## TEXTE

>>

Publicité

Au Liban, manifestation contre la Syrie aux funérailles du général Al-Hassan

21 octobre 2012, 00:00

Par

Partager cet article

Facebook X WhatsApp

Au Liban, manifestation contre la Syrie aux funérailles du général Al-Hassan

Des manifestants libanais ont marché dimanche 21 octobre sur le siège du gouvernement, forçant un premier barrage de sécurité établi par les forces de l’ordre qui ont répliqué en faisant usage de gaz lacrymogène.

Les centaines de manifestants, qui se sont extraits du rassemblement organisé pour les funérailles du général Wissam al Hassan, ont réclamé la démission du premier ministre Nadjib Mikati. « Mikati, dégage ! » ont-ils scandé. « Des jeunes gens se sont dirigés vers le bâtiment qui se trouve dans le centre-ville, mais les forces de l’ordre les ont empêchés d’entrer en tirant en l’air et en lançant des grenades lacrymogènes », a indiqué à l’AFP un policier sur place.

<<

## DONNÉES FOURNIES
>>

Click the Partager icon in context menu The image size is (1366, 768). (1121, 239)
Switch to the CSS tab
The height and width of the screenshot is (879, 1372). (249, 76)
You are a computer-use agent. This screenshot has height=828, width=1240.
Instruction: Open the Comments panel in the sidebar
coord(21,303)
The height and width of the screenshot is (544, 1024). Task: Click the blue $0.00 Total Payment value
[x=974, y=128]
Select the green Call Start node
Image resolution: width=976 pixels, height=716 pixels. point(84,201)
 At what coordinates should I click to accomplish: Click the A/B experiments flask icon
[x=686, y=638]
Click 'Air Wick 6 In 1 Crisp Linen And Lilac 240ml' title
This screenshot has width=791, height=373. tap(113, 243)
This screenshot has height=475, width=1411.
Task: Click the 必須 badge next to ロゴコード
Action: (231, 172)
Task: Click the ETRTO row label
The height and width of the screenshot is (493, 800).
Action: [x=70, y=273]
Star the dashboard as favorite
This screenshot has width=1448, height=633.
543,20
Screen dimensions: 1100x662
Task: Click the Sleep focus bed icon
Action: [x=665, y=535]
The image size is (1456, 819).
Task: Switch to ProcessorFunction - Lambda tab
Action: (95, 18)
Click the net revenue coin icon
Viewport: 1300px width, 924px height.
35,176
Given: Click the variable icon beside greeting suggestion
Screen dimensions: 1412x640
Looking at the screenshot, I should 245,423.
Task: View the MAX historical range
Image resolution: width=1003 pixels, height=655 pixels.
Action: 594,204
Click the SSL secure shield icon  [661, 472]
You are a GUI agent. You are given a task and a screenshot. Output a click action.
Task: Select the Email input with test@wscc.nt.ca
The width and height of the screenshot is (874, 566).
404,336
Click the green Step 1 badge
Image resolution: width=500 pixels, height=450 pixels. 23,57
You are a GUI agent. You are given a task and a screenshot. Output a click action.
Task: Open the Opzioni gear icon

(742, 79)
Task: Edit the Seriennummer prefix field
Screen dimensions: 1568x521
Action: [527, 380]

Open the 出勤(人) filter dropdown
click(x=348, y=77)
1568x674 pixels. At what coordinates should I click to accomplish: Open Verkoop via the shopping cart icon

<<

## CONSIGNES
**a)** D'après le texte sur la manifestation au Liban, de qui les manifestants ont-ils exigé la démission ?
**b)** Reprenez s'il vous plaît le texte sur la manifestation au Liban à la suite de sa dernière phrase.

## RÉPONSES PAR CONSIGNE
**a)** Du premier ministre Nadjib Mikati.

**b)**
Saad Hariri, le chef de l’opposition libanaise, a lancé un appel au calme et a demandé à ses partisans de rentrer chez eux. « Nous voulons la paix, le gouvernement doit tomber mais nous voulons que cela se produise de manière pacifique. Je demande à tous ceux qui sont dans les rues de se retirer », a-t-il dit à la télévision.

Ces débordements interviennent alors que des milliers de personnes se sont rassemblées dimanche dans le centre de Beyrouth pour participer à une manifestation géante contre Damas et le gouvernement libanais, lors des funérailles du chef des renseignements de la police Wissam Al-Hassan, bête noire du régime syrien tué dans un attentat à la voiture piégée.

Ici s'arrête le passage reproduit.